§ TASK DETAILS
Here the job is to print only the lines from the one containing "The image size is (1024, 731)." to the end of the entries, both included, exactly as they stand, with pictures excluded.

§ DATA EXTRACTS
________
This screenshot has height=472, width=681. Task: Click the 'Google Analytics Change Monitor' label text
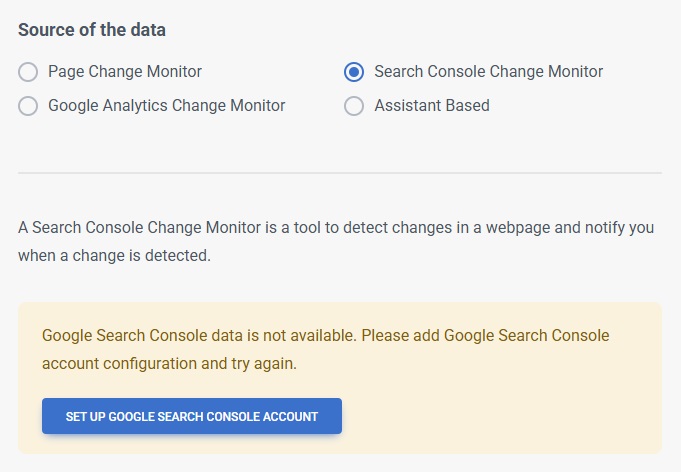click(x=166, y=106)
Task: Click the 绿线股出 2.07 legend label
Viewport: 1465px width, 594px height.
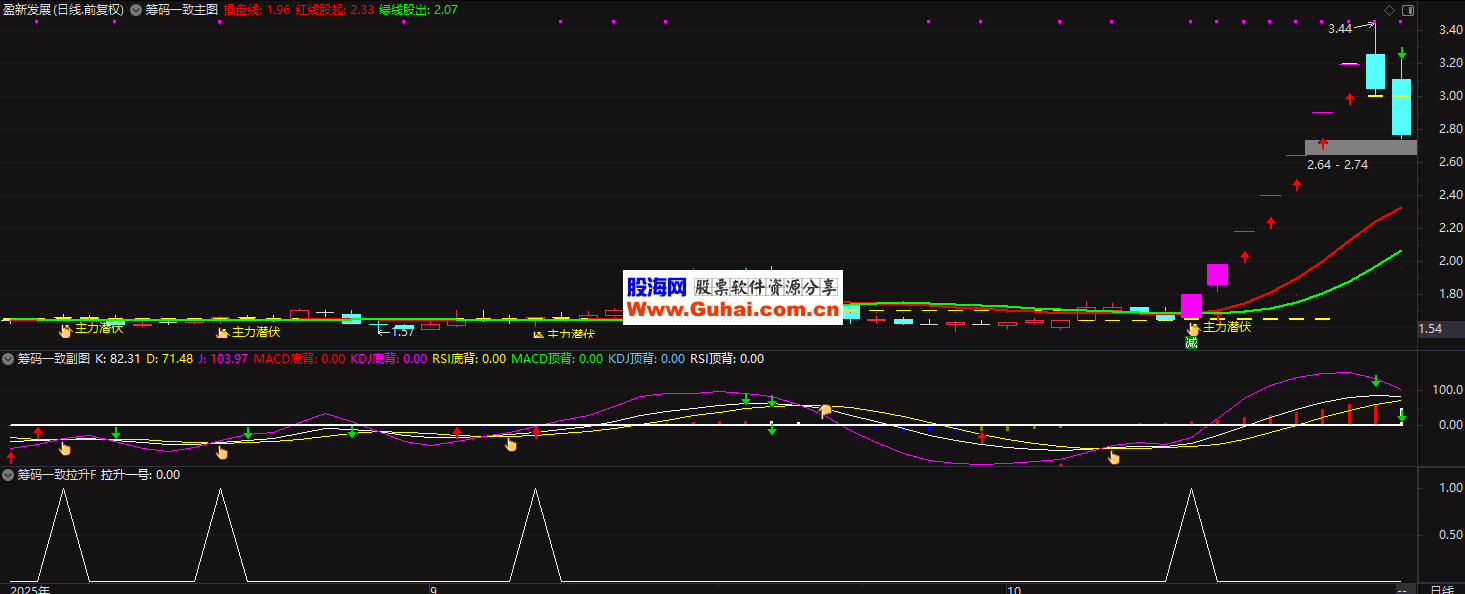Action: (x=418, y=10)
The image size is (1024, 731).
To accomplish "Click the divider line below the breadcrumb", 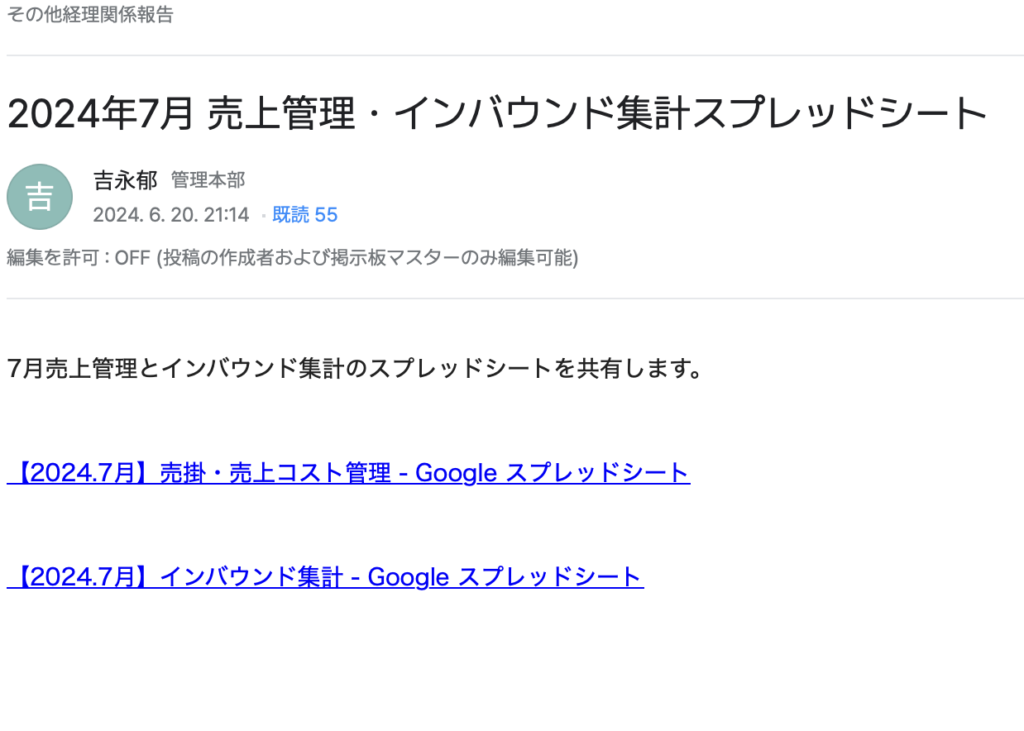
________
§ EXERCISE RESPONSE
The image size is (1024, 731).
To accomplish "Click the divider line below the breadcrumb", 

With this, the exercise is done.